Transcendentes Sentimentos

Andava cansado naquela primavera do ano inesquecível de minha existência. Meu trabalho como bibliotecário tornara-se enfadonho, o cheiro de fuligem dos velhos livros não mais produziam borbulhas em minha cabeça, e nem mesmo aquele café com gosto de madeira velha servido no fim da Rua das Tristezas pela singela dona Vera nos fins de tarde cinzentos e nauseabundos me agradavam. Os cigarros eram fumados apagados e meus olhos fundos e marrons miravam constantemente o chão de meu casebre lúgubre baixo, enregelado em uma ruelinha fantasmagórica sem saída chamada Rua das Lágrimas Secas, rodeada por árvores desnudas e lacrimejantes abandonadas pelo mal humorado Dosto, o único jardineiro da cidadela. Talvez meu único regozijo sincero era chorar...e ruminar aqueles antigos crimes cometidos com a minha Violeta - como eu a chamava na época - em preto e branco com armas cinzentas e grandes cigarrilhas dependuradas no beiço flácido. Foi rememorando essas cenas cinematográficas dos anos 40 que esbarrei em um ser com trejeitos espectrais (!) quando voltava da biblioteca, virando a esquina do Cotovelo Trincado minha malcheirosa barba chocou-se contra aquele rosto translúcido e cadavérico. Oh, não podia crer! Não, não podia ser! A minha velhice estava pregando viagens lisérgicas em minha débil e estéril mente! Sim, essa era a única razão para o que via. Era Violeta, com as suas mesmas fartas bochechas de quando nos conhecemos, em idos de tempos imemoráveis - talvez umas 15 eras glaciais - e, por mais estranho que aparentou-me, ela me reconhecia, pois seus olhos protegidos por dois círculos de vidro esverdeados e grandes perscrutavam meus mapas cerebrais e memórias inefáveis. A situação aguçou quando proferimos, no mesmo instante em que o sol lançou um tênue raio na grama úmida onde havíamos pousado, a palavrinha mágica de nosso grimório do amor de 15 eras glaciais anteriores: ''Névoa''.
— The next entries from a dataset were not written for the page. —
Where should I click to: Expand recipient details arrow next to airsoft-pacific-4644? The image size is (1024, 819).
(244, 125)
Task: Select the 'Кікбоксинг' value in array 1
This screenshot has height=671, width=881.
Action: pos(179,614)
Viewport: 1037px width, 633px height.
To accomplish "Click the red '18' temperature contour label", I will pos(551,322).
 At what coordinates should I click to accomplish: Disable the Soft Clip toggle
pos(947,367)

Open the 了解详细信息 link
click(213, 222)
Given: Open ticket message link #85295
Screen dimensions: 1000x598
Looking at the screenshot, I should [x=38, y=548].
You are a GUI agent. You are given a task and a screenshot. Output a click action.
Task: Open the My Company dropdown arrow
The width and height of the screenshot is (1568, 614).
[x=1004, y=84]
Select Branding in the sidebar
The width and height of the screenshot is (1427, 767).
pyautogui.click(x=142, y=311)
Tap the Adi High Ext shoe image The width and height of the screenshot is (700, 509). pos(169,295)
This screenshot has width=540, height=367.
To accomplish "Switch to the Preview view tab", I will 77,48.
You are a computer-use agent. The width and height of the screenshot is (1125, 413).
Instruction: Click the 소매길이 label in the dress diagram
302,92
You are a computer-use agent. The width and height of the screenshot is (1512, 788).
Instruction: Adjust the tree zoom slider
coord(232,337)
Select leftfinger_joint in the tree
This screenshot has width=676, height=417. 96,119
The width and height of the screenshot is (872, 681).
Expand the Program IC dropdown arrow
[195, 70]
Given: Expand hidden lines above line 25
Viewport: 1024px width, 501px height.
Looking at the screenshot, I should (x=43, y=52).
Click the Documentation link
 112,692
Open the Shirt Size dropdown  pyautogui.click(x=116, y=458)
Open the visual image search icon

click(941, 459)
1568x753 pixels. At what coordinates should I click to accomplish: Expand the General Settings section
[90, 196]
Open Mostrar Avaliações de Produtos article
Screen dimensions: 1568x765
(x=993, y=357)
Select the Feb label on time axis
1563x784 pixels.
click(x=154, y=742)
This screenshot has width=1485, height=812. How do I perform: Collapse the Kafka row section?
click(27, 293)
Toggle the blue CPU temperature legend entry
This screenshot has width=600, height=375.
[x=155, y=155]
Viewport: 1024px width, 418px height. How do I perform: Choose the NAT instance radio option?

Já estávamos na minha choupana quando abri os olhos, e vislumbrei ''minha'' Violeta sentada na cadeira aveludada de balanço acariciando meus gatos amorfos e anônimos empertigados, e lendo um livreto empoeirado de poesias tristes do qual me ocupava. Levantei-me com dificuldade e hipnotizado, quando seus olhares telepáticos faiscaram uma fagulha em minh'alma...há exatas 15 eras glaciais Violeta desapareceu após uma noite cálida de afagos e suor vulcânico, quando escalávamos a montanha daquelas paixões misteriosas, mudas e transparentes. Era uma manhã de névoa densa que enxia os pulmões de melancolia. Conjecturei que essa criatura feérica poderia estar para mim como o Neandertal foi para o Sapiens Sapiens; mas a intimidade presente em seu cheiro inesquecível era aquela de sempre.

Após dias, meses, anos - talvez eras glaciais - trancafiados dentro de minha pocilga, envoltos em uma aura enfeitiçada por diálogos díspares e anacrônicos nossos lábios grudaram-se e os decrépitos barris de vinho explodiram de alegria ao avistarem que enfim eu e Violeta nos reconhecemos, novamente, 15 eras glaciais - ou mais - após o seu desaparecimento.